Swortwood is part of a small group of researchers who have investigated the drug potency of poppy seed teas available on the market in the United States.
Poppy seeds are harvested from the opium poppy (Papaver somniferum), the same plant used to create opiates such as heroin and morphine. Poppy seeds don’t inherently contain morphine or codeine, but can become contaminated during the harvesting process.
During harvest, the “latex” — the white, milky material contained in the pods of opium poppies that is used to make heroin — can be transferred onto the poppy seeds.

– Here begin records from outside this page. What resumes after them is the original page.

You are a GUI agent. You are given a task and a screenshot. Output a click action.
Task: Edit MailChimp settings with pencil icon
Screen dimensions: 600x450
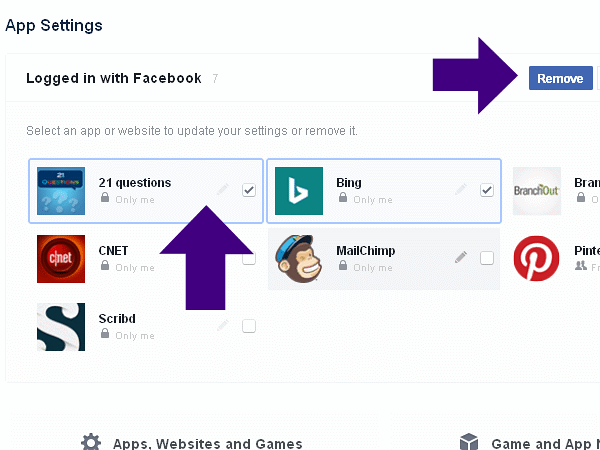tap(461, 257)
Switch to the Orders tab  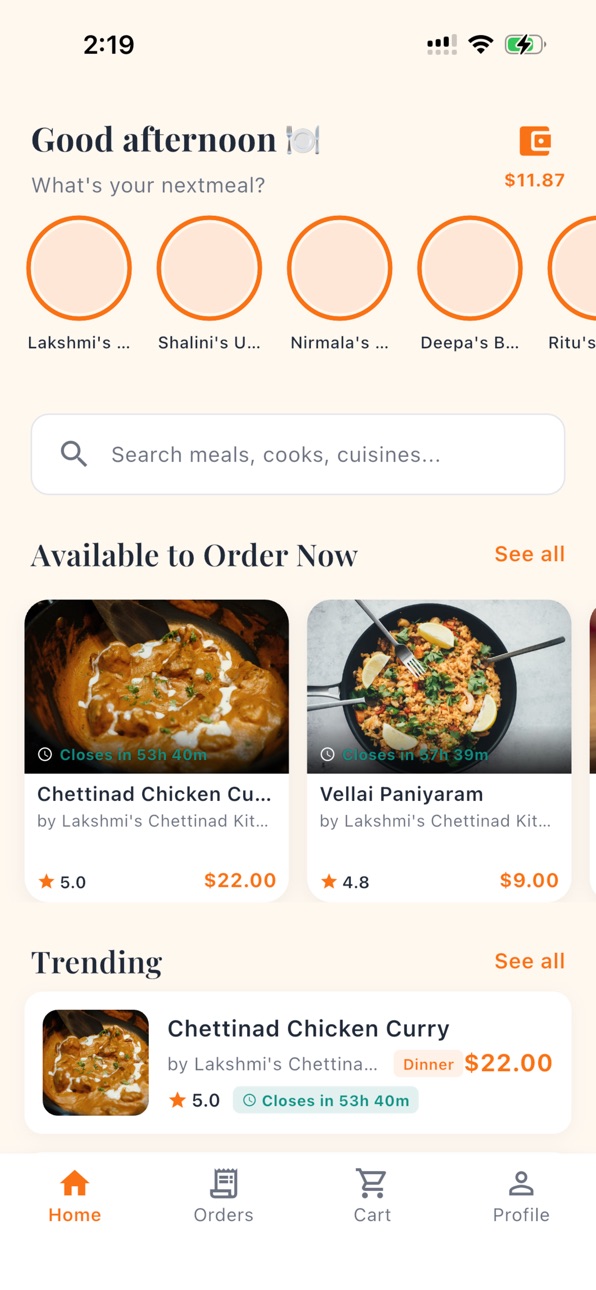(x=224, y=1197)
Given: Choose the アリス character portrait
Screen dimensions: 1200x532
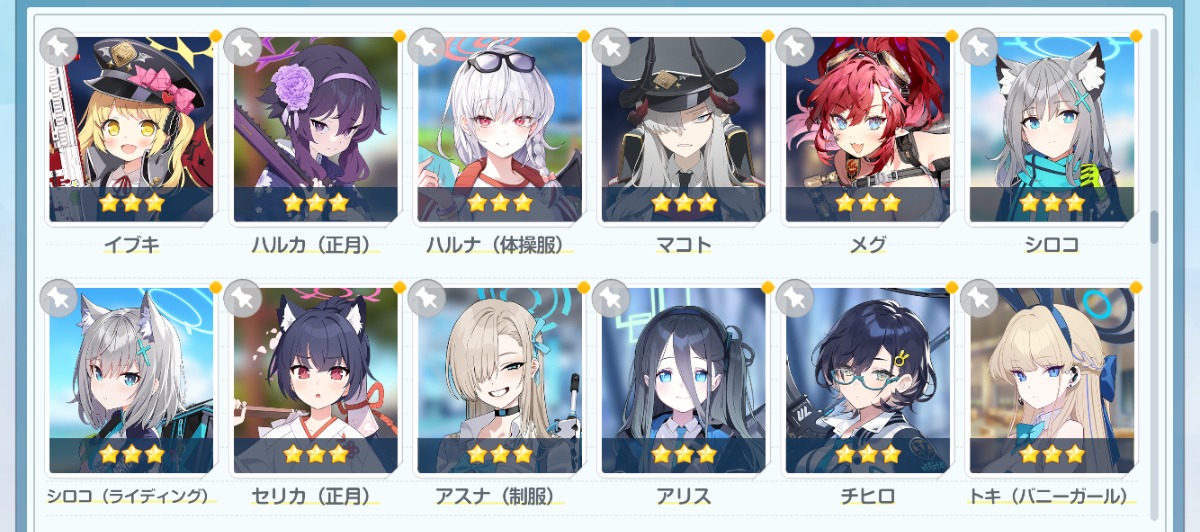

However, there is one important distinction between your average poppy seed for baking and those used for teas.
Poppy seeds used for baking and food preparation have been “washed” or cleaned before use, which removes their narcotic component. Some residue can still remain, which is why poppy seeds can actually cause a positive drug test result.
“Unwashed” poppy seeds, like those marketed for PoppySeed Wash, are left this way intentionally in order to leave the narcotic opiate components intact.
What’s the danger?
The danger, say experts, is that the unwashed poppy seed market isn’t regulated, and the amount of morphine and codeine contained in the seeds can vary from one batch to the next.
“The purity of the ‘active’ ingredient can vary batch to batch, and there may be dangerous contaminates. If there is enough morphine for a drug effect, then you have the same concerns for overdose that you would for any other strong opioid,” said Edward Bilsky, PhD, provost and chief academic officer at Pacific Northwest University of Health Sciences in Washington and an expert in opioid pharmacology.
The use of poppy seed tea has already resulted in fatalities.
A 2017 study co-authored by Swortwood in the Journal of Forensic Sciences reviewed case reports of two young men, one 24 years old and the other 21 years old, who both died from overdosing on poppy seed tea.
The death of Stephen Hacala, the 24-year-old mentioned in the journal article, has since led Leslie Rutledge, Arkansas attorney general, to request that the FDA limit the sale of unwashed poppy seeds. Arkansas Senator Tom Cotton also praised the FDA’s recent action against PoppySeed Wash in a separate statement.
Unwashed poppy seeds continue to be available through a variety of online retailers, including Amazon and eBay.
“We’re really focusing on public awareness at this point,” said Swortwood.
“I’ve actually been in contact with a few physicians, especially addiction medicine physicians, who are treating patients with morphine addiction from consuming poppy seed tea. They are not heroin users, but they actually become addicted to the morphine from the tea,” she said.